Could anybody point me in the right direction with a relevant link, or if anyone's int he know could they explain how to do it? Thanks in advance!

dlouth15

Well I think you have two equations to play around with.

Hooke's Law:
[latex]\displaystyle{x=kF} [/latex],

where [latex]x[/latex] is the extension from the equilibrium position when the force [latex]F[/latex] is applied.
And
[latex]\displaystyle{\omega^{2}=k/m} [/latex],

where [latex]\omega[/latex] is the angular frequency of the oscillations.

We know that the force [latex]F=mg[/latex] so Hooke's law becomes

[latex]\displaystyle{x=mgk} [/latex] and so [latex]\displaystyle{g=\frac{x}{mk}} [/latex]

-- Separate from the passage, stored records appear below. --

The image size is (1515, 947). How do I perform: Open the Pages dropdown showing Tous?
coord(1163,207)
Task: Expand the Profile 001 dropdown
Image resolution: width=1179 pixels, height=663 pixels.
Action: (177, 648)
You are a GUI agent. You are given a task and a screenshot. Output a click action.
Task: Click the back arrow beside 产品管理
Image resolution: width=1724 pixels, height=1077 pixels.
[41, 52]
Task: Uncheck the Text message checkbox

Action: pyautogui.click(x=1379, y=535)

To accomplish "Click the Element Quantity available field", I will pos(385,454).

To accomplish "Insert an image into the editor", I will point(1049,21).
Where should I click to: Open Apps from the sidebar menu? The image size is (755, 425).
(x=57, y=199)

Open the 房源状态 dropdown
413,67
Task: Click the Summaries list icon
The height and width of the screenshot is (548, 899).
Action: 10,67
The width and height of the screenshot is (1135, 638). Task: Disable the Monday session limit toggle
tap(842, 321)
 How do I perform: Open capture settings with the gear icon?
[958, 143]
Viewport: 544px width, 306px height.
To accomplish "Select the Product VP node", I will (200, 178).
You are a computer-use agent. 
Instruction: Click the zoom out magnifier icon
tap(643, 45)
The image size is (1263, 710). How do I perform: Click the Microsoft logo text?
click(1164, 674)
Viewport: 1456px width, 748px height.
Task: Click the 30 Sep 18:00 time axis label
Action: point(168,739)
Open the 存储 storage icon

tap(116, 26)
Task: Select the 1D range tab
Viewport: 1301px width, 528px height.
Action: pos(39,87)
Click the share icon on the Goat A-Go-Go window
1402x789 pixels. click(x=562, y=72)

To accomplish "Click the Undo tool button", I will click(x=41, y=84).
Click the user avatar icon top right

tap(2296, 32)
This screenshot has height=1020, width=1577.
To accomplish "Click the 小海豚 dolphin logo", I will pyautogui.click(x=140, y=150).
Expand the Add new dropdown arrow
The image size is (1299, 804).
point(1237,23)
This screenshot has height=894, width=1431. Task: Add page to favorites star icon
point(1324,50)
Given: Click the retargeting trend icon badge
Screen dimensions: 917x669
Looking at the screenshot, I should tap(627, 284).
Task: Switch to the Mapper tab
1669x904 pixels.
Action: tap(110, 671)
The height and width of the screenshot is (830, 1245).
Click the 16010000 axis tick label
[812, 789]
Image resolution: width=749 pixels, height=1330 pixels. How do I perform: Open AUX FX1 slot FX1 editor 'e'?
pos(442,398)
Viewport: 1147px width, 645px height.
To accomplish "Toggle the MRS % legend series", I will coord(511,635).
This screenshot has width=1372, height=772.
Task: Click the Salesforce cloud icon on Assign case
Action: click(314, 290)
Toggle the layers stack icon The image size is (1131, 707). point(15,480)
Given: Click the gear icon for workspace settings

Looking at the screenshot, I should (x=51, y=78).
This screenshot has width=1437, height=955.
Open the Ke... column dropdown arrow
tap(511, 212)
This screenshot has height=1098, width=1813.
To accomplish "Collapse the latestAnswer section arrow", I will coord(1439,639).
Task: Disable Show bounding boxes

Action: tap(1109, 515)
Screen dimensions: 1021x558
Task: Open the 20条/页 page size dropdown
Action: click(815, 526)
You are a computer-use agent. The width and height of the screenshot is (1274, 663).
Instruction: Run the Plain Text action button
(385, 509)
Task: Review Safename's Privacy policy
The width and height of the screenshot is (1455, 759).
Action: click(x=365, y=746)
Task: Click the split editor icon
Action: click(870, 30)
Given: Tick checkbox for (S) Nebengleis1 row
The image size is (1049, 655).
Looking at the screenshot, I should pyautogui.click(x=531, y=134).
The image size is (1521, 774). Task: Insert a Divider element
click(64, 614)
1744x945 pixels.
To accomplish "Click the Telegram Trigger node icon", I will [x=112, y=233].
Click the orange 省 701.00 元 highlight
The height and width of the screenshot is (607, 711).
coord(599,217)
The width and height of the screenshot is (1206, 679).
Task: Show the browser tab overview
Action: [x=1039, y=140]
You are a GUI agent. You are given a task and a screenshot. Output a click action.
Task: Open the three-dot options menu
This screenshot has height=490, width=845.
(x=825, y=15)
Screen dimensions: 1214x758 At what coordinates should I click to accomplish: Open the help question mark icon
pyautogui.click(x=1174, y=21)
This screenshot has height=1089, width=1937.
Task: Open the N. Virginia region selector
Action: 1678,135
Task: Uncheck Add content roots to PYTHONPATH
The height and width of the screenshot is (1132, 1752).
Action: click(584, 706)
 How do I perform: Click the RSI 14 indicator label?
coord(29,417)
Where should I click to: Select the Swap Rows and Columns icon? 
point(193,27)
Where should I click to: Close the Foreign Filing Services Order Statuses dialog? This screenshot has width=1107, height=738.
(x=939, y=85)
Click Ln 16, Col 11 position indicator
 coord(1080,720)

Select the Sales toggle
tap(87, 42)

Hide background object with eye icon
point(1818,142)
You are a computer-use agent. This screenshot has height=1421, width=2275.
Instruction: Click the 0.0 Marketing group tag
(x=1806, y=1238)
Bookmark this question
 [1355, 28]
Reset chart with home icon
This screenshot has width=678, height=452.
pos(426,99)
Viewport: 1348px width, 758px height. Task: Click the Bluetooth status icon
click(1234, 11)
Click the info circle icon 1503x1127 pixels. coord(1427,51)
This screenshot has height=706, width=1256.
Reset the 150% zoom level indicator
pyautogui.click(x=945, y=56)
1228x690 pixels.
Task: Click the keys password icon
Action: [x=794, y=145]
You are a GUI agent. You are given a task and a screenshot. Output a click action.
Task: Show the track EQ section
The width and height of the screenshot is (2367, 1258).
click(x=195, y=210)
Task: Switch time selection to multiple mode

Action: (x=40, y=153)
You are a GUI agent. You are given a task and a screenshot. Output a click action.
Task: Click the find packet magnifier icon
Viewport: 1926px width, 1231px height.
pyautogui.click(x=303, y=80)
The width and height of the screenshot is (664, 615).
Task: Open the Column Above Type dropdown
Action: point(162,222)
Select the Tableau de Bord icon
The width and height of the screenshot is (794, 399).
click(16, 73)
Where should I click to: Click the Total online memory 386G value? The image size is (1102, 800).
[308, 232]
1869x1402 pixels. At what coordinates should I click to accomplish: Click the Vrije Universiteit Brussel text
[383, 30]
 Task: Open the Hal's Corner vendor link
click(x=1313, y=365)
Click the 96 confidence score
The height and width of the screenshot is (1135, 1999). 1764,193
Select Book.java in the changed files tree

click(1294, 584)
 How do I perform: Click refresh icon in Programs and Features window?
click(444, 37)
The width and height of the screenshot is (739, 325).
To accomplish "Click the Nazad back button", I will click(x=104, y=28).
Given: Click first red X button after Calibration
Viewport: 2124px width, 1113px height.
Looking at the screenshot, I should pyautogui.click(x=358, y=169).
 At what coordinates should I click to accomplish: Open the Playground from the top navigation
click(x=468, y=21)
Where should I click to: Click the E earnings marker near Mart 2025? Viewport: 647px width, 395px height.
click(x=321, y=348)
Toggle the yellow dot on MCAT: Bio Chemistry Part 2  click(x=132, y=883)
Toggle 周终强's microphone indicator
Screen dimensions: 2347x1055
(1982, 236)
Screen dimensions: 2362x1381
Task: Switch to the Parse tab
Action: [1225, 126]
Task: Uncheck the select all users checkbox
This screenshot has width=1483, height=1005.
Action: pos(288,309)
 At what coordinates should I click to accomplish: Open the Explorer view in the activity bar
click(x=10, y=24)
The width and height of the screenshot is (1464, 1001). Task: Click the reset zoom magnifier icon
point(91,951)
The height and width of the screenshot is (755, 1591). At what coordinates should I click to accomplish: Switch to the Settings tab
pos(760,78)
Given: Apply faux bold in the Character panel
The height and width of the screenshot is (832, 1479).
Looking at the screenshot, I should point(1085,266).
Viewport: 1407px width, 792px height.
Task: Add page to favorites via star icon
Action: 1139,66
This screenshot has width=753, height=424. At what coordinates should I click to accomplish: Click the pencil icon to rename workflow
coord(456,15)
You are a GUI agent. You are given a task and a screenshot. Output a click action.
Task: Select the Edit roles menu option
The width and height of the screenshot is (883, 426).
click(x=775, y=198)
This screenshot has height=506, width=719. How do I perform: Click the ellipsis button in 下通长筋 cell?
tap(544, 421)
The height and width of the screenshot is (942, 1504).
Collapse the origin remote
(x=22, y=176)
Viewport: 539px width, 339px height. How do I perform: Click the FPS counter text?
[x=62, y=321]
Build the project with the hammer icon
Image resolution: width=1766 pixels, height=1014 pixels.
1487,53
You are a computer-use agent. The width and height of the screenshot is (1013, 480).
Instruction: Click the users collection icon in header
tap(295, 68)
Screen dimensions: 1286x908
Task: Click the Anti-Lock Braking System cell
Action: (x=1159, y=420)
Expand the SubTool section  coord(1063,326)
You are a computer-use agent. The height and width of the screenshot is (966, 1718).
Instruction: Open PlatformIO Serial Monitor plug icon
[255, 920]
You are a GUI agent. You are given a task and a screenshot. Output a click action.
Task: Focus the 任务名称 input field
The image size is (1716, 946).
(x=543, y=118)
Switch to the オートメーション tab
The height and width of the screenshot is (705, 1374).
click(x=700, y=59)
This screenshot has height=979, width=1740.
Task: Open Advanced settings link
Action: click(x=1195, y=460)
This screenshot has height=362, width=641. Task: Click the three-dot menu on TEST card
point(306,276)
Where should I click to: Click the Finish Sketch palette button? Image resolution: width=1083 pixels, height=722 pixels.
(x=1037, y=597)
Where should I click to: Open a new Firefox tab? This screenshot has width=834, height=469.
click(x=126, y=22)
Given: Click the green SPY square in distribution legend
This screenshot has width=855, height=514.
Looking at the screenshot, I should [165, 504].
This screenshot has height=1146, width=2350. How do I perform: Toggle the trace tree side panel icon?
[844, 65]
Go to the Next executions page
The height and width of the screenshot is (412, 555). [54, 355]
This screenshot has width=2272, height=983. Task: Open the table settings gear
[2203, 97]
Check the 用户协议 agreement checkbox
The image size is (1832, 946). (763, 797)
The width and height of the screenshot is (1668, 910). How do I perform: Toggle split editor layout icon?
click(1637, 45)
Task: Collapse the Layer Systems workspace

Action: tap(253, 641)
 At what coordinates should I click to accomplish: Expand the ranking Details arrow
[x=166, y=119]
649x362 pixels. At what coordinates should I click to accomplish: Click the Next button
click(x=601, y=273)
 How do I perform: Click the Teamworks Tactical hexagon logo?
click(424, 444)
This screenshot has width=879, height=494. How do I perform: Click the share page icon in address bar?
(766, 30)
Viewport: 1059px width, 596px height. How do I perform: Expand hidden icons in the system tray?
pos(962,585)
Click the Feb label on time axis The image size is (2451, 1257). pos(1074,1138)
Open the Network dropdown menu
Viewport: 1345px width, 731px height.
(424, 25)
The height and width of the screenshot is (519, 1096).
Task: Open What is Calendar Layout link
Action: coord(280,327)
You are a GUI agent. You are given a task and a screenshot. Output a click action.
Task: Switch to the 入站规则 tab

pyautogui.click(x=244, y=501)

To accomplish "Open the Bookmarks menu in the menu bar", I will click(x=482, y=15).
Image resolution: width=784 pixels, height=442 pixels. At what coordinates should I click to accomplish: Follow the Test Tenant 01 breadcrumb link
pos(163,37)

Rearranging the other equation

[latex]\displaystyle{k=\frac{\omega^{2}}{m}
} [/latex]

Combining these two

[latex]\displaystyle{g=\frac{x}{m}\,\frac{m}{\omega^{2}}=\frac{x}{\omega^{2}}} [/latex]

Both [latex]x[/latex] and [latex]\omega^{2}[/latex] are are measurable. So what you could do is plot a graph of [latex]x[/latex] against [latex]\omega^{2}[/latex] for various quantities of weights. The slope should then give you your value for [latex]g[/latex].

Odrevan

Thanks for the reply! I'm just wondering though, I think you made a slgiht mistake in one of your equations. Shouldn't it be F=-kx and not F=-x/k as yours turns out to be?

dlouth15

Odrevan wrote: »

Thanks for the reply! I'm just wondering though, I think you made a slgiht mistake in one of your equations. Shouldn't it be F=-kx and not F=-x/k as yours turns out to be?

You are right. it is actually a big mistake. Thanks for pointing it out.

So

[latex]\displaystyle{F=-kx}[/latex]
implies
[latex]\displaystyle{mg=-kx}[/latex]
and so
[latex]\displaystyle{g=\frac{-kx}{m}}[/latex]

Then we have
[latex]\displaystyle{\omega^{2}=\frac{k}{m}}[/latex]

and so
[latex]\displaystyle{m=\frac{k}{\omega^{2}}}[/latex]

Substituting m into the expression for g

[latex]\displaystyle{g=-kx\frac{\omega^{2}}{k}=-x\omega^{2}}[/latex]

So instead of plotting x against [latex]\omega^2[/latex], plot x against [latex]1/\omega^2[/latex]. Slope should give g.

I believe that should work.

[latex]\displayvalue{x=g\left(\frac{1}{\omega^{2}}\right)+C}[/latex] is in the form y=mx+c with the slope m being the acceleration due to gravity [latex]g[/latex]. The [latex]1/\omega^2[/latex] values will be along the bottom of the chart and the displacements will be on the vertical axis.